Video Indexing and Key Framing Service Interface | Handbook of Video Databases: Design and Applications (Internet and Communications)

Regarding the implementation of our video processing service, we have implemented the video cut detection, media key framing and text-caption detection subsystems as a given service over the distributed environment. This service is developed and run on a PII personal computer that has 266 MHz CPU speed, 128 MB RAM and runs over a Windows NT 4.0 operating system. We integrated those subsystems within our agent-based testbed (please refer to [15] for more details about our agent-based infrastructure, components, security, policies and protocols of negotiations). It is used as a video web service for authorized mobile users of an enterprise over WWW.

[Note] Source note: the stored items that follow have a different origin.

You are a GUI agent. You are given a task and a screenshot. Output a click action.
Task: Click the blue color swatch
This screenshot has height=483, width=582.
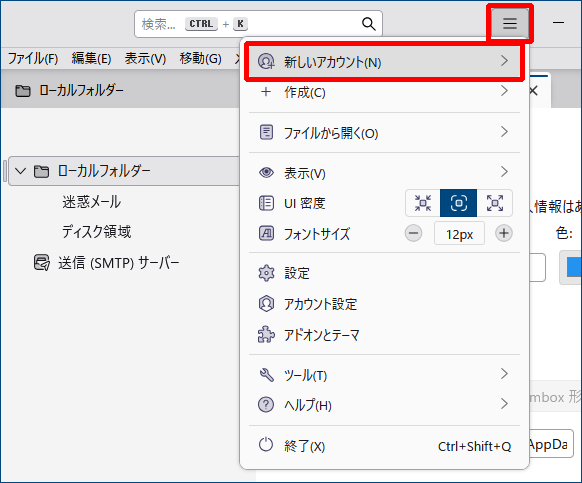(x=573, y=267)

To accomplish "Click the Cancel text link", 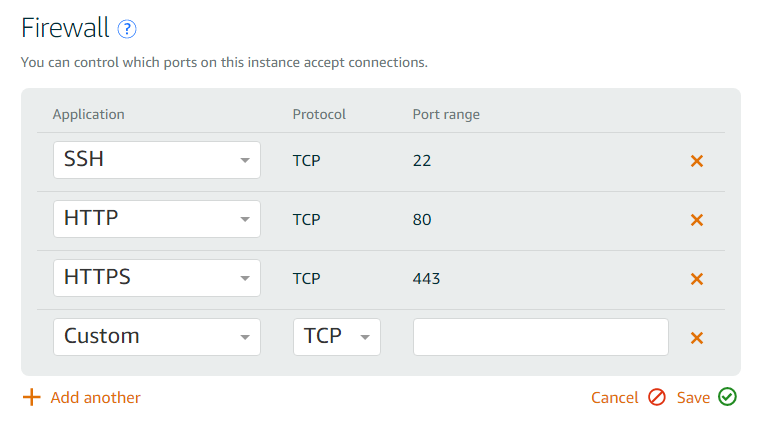I will [x=614, y=397].
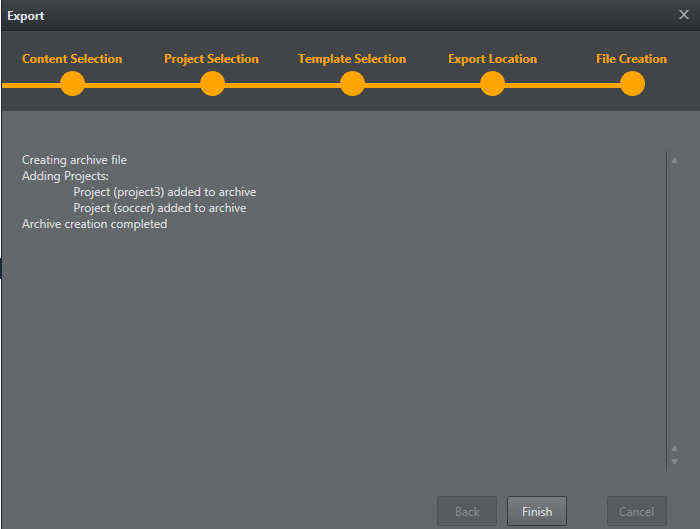Click the log scrollbar's bottom down arrow
The image size is (700, 529).
pos(675,461)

Generally, the user can select a portion of the video file he/she is interested in. In addition, we handle different video formats such as AVI, MOV and MPEG file formats seamlessly. The service is structured upon modular components so that we could adopt new video analysis algorithms or handle new video formats with minimum changes. As an example of overall scenario conclusion, Figure 14.11 presents the output user interface to an end-user. The figures present an adapted result that corresponds to different circumstances as follows:

The service could render a normal video streaming result to the user given the availability of communication resources such as the link's bandwidth, CPU power, etc. Also, the system provides the complete stream only if the user has the device capability to browse video contents.

Otherwise, in the case of lack of resources or less device capabilities, the distributed architecture could choose after a negotiation process to furnish automatically only few key frames of the selected video segment to the user through some negotiations between the resources management, available service agents and device handling modules. The system supplies this summary in two defined quality levels.

The first option is to use color and high quality JPG image files. The second possibility is to provide only a gray scale version of these key frames with lower JPG quality. We select the key frame as the 3/4^th frame of selected recognized shots. We select this frame to represent the focus of the corresponding shot. In addition, we left 1/4^th of the shot because of the possibility of having a gradual transition video editing between two consecutive shots. The result report, delivered to the user, shows the processing time to select and extract these key frames along with the size of the original video segment and the total key frames size for possible corresponding billing procedures.

Various examples of this service output interface are shown in Figure 14.11. In this case, a video documentary about different tourist destinations in Egypt is used, that has no text-caption or audio content. Thus in this case, we utilize only the scene change feature using the binary penetration algorithm. Here, similarly for the same given request but within different environments (resources and device capabilities), in Figure 14.11-a, the system provides the whole stream of about 2.3 MB of video content. However, in the case of medium quality level in Figure 14.11-b, only 18 KB in total size of color and good quality key frames is transferred over the network. In the lowest quality level adopted by the system, Figure 14.11-c represents a total size of just 6.3 KB (of gray scale images and with lower image quality) of key information for the same request.